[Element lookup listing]
+ + + + + + +

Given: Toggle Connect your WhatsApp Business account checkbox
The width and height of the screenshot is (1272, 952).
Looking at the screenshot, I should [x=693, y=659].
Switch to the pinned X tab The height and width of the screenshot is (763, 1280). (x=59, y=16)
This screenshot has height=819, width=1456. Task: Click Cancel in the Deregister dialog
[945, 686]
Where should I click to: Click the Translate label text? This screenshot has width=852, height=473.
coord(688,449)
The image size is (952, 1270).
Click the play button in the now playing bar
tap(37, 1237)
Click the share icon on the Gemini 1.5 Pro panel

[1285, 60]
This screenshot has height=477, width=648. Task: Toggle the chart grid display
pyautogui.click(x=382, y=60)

+ + + + + + +

## OBJECTIVE
Copy out every line of the listing above word for word, keeping each line as it stands.

## RESPONSE TO THIS TASK
Given: Toggle Connect your WhatsApp Business account checkbox
The width and height of the screenshot is (1272, 952).
Looking at the screenshot, I should [x=693, y=659].
Switch to the pinned X tab The height and width of the screenshot is (763, 1280). (x=59, y=16)
This screenshot has height=819, width=1456. Task: Click Cancel in the Deregister dialog
[945, 686]
Where should I click to: Click the Translate label text? This screenshot has width=852, height=473.
coord(688,449)
The image size is (952, 1270).
Click the play button in the now playing bar
tap(37, 1237)
Click the share icon on the Gemini 1.5 Pro panel

[1285, 60]
This screenshot has height=477, width=648. Task: Toggle the chart grid display
pyautogui.click(x=382, y=60)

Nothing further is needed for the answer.